++++ INFORMATION SUPPLIED ++++

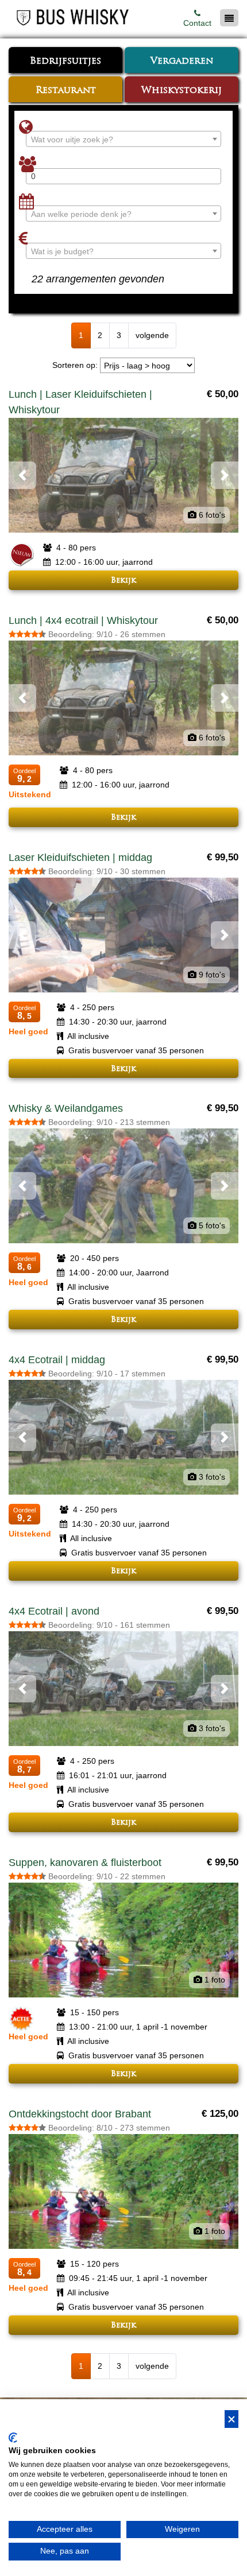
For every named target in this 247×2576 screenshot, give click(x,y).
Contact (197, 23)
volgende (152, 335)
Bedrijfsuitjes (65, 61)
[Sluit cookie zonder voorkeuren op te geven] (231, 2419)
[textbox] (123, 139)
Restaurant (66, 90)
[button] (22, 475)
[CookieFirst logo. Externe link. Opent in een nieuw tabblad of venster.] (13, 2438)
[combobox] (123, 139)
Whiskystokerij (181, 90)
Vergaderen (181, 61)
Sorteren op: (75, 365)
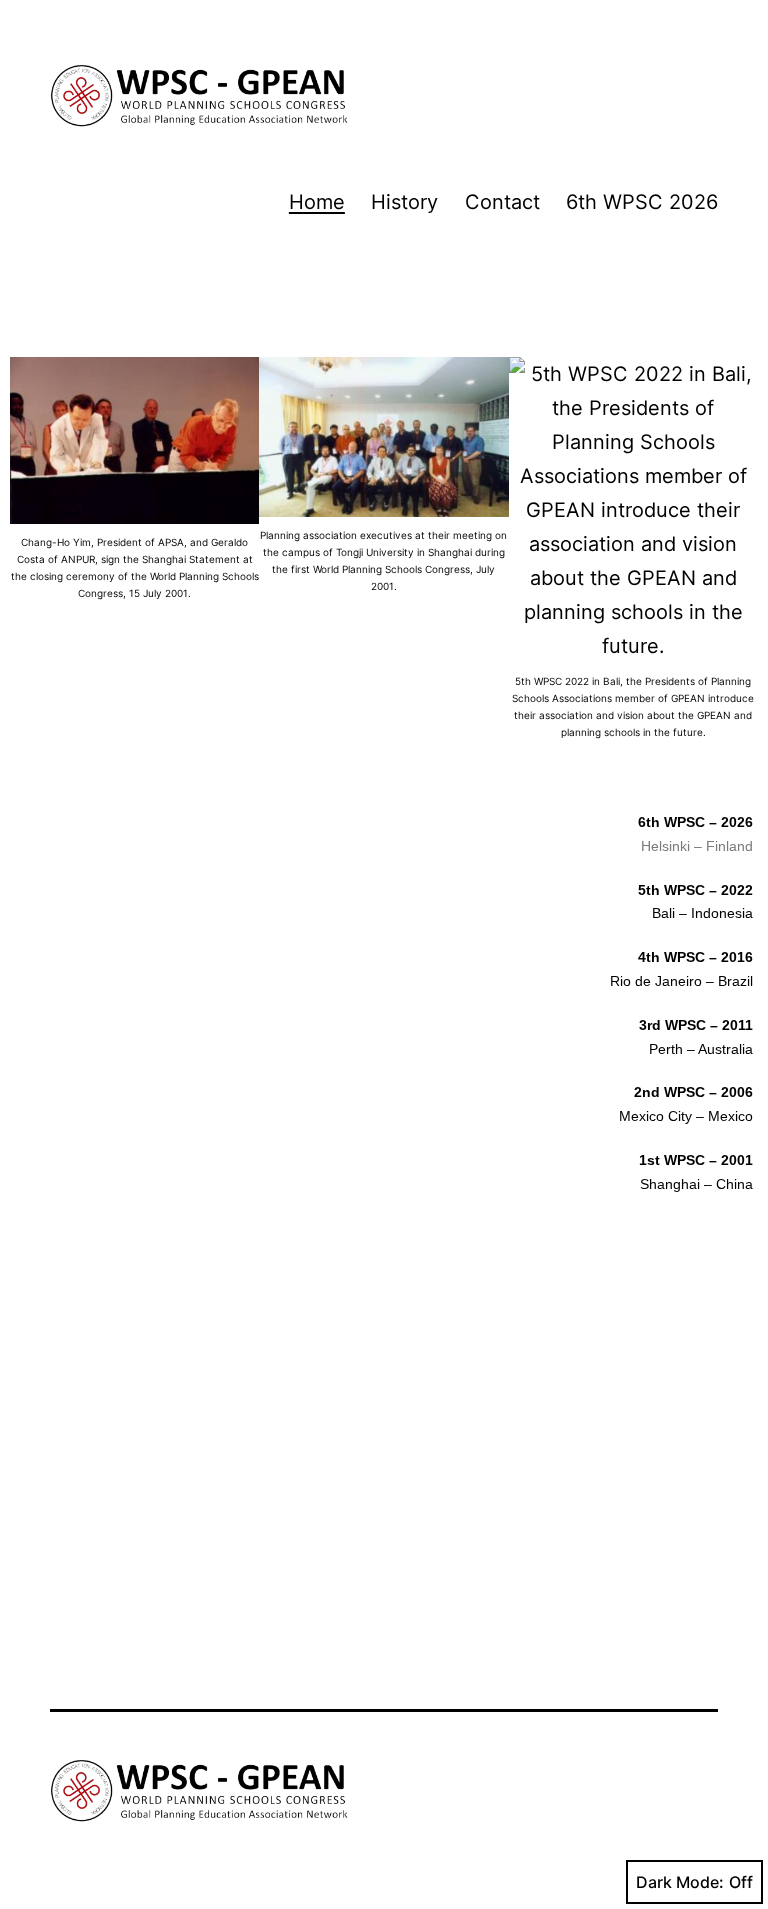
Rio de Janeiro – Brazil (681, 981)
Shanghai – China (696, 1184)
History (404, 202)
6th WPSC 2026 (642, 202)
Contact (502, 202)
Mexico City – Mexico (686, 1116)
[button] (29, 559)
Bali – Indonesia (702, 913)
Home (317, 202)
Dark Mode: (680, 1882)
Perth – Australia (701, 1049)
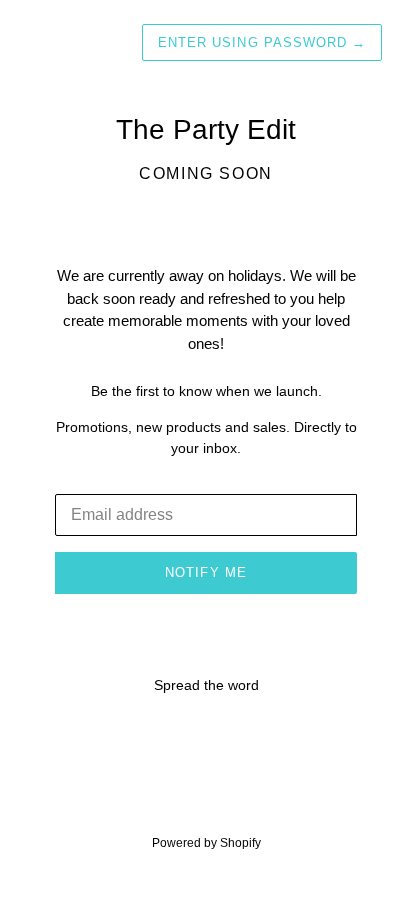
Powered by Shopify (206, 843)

++++
++++ INFORMATION SUPPLIED ++++

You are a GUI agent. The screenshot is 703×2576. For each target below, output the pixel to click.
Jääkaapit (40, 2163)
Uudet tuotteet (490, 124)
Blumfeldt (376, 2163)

++++

In the listing above, find the line holding "For every named" and the line holding "Powered by Shopify (206, 843)". Reproduce those two lines and all between them exactly, leaving out pictures.

• **ANSWER BOX**:
For every named target in this 247×2576 screenshot, give click(x,y).
Contact (197, 23)
volgende (152, 335)
Bedrijfsuitjes (65, 61)
[Sluit cookie zonder voorkeuren op te geven] (231, 2419)
[textbox] (123, 139)
Restaurant (66, 90)
[button] (22, 475)
[CookieFirst logo. Externe link. Opent in een nieuw tabblad of venster.] (13, 2438)
[combobox] (123, 139)
Whiskystokerij (181, 90)
Vergaderen (181, 61)
Sorteren op: (75, 365)
Rio de Janeiro – Brazil (681, 981)
Shanghai – China (696, 1184)
History (404, 202)
6th WPSC 2026 (642, 202)
Contact (502, 202)
Mexico City – Mexico (686, 1116)
[button] (29, 559)
Bali – Indonesia (702, 913)
Home (317, 202)
Dark Mode: (680, 1882)
Perth – Australia (701, 1049)
Powered by Shopify (206, 843)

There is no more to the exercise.